* [WHAT YOU ARE ASKED TO DO]
Extract the lines of the listing from the one containing "This screenshot has" through the one containing "martina tornello is", and reproduce them verbatim.

* [AVAILABLE RECORDS]

————————

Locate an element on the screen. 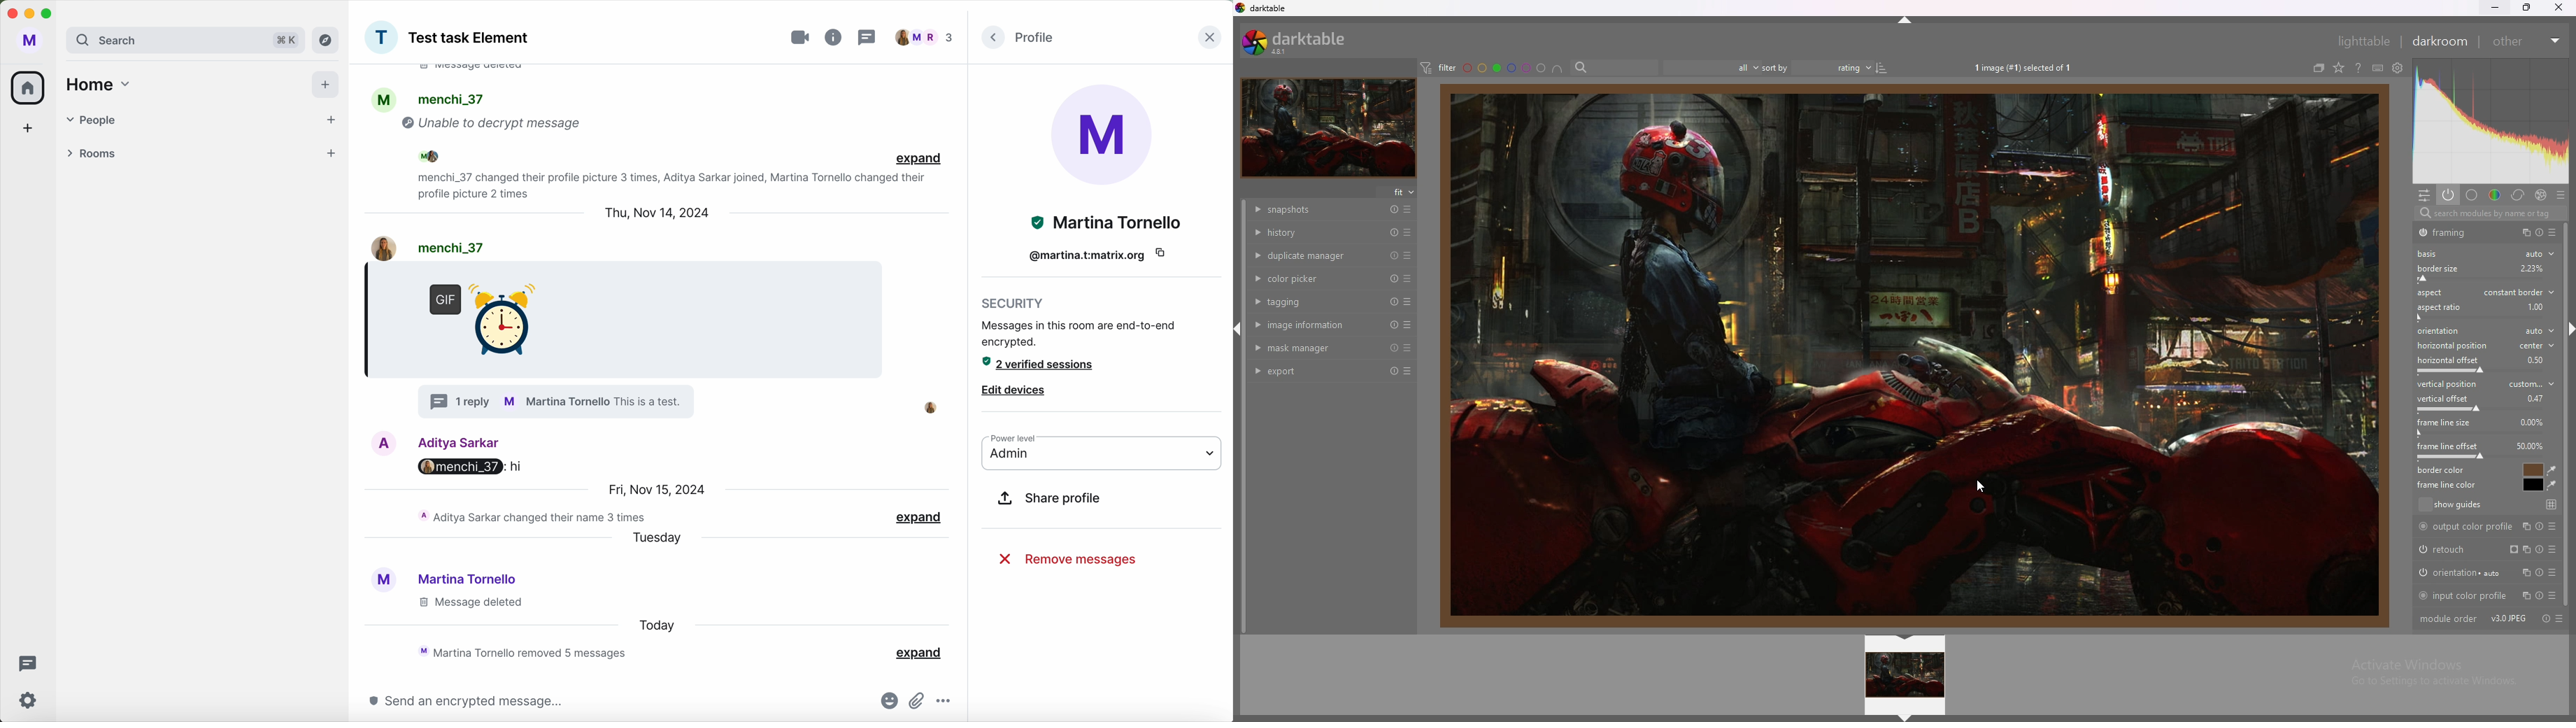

————————

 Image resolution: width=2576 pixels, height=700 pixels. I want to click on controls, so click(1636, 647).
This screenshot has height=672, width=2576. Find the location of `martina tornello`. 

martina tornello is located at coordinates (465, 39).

————————

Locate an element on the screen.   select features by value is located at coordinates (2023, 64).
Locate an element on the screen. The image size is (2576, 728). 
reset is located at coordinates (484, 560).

————————

* [EXERCISE SOLUTION]
This screenshot has height=672, width=2576. Find the location of `martina tornello`. 

martina tornello is located at coordinates (465, 39).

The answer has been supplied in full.